The Santa Clara Valley Transportation Authority (VTA) began longer hours during the week and Sunday service on the popular 522 “Rapid” bus line, which connects East San Jose to Palo Alto along Alum Rock Avenue, Santa Clara Street, The Alameda, and El Camino Real.
The 522 bus now runs until 10:30 PM during the week and Saturdays, with 15 minute headways until 6 PM, and 20 to 30 minute headways after that. The new Sunday service runs every 15 minutes from 9 AM until 6 PM.
VTA released a pair of ads highlighting the freedom available for people who use VTA public transportation. The “bro” video mentions the freedom from traffic, parking hassles, and driving.
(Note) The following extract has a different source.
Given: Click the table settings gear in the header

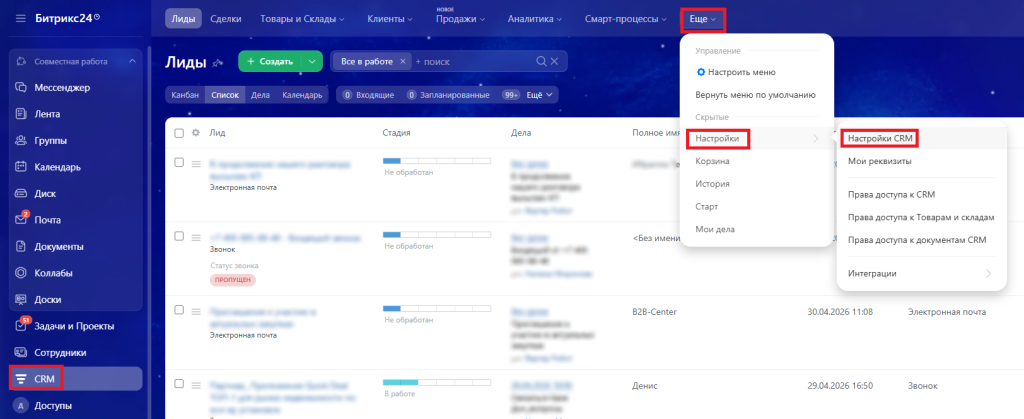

The “girls just want to have fun” version talks about easy mobility for shopping, concerts, games, school, and, oh yeah, shopping (again).
This “Rapid” bus augments the 22 bus line, which follows the same route. Queue jumping lanes allow Rapid 522 buses to bypass traffic at congested intersection in Palo Alto. Traffic signal priority and fewer stops on the 522 allows passengers to make the trip across Santa Clara County more quickly than riding the 22. People traveling from downtown San Jose to Palo Alto University Avenue for example, can save about 20 minutes by using the 522 instead of the 22.
Fare on the 522 is the same as other VTA local fare: $2 single ride, $6 day pass, or $70 monthly pass. Your Caltrain monthly pass on Clipper with two or more zones is also good for all local VTA routes.
One of my frist bike videos, incidentally, shows me racing the 22 and 522 down El Camino Real on my bicycle from Cahill Street to University Avenue. The 22, which stops at every other block, is easy to beat by bike. The 522, which stops once every mile or so, isn’t so easy to beat. “Priority traffic signals” means a green light on El Camino Real stays green just long enough for the bus to get into the intersection. If you’re much more than a couple of car lengths behind the bus, you’re stuck at the red light and you’ve lost the race.